#### [AVAILABLE DATA]

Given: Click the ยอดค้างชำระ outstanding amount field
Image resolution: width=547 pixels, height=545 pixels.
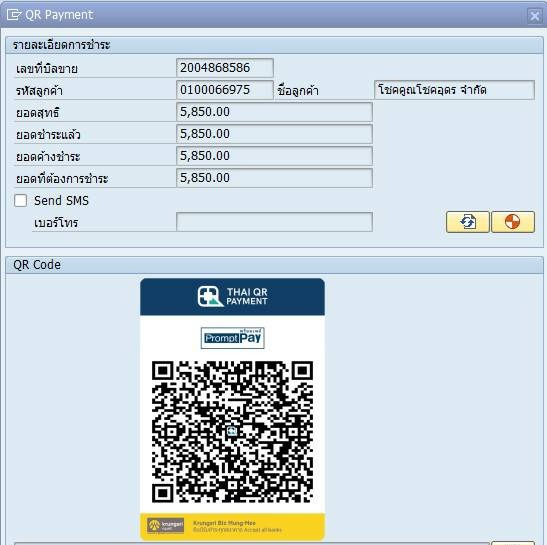Looking at the screenshot, I should (275, 156).
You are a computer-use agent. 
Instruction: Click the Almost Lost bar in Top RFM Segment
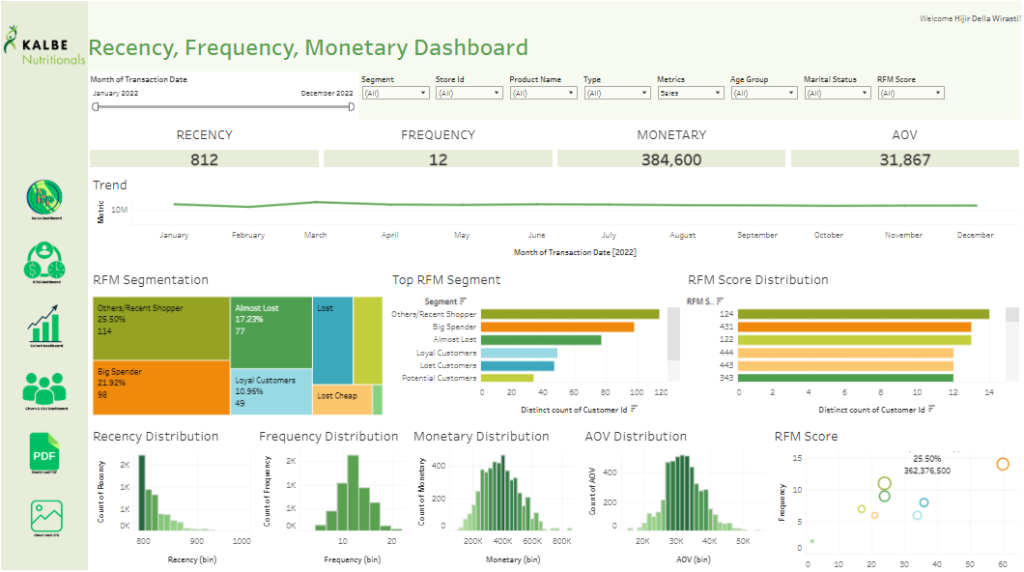(x=540, y=340)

#### [EXERCISE GOAL]
The answer must be an exact copy of the lines from the one with "Image resolution: width=547" through the final line above, both ends included, and nothing else; pictures stay out.

#### [SOLUTION BELOW]
Image resolution: width=547 pixels, height=545 pixels.
Looking at the screenshot, I should (275, 156).
You are a computer-use agent. 
Instruction: Click the Almost Lost bar in Top RFM Segment
(x=540, y=340)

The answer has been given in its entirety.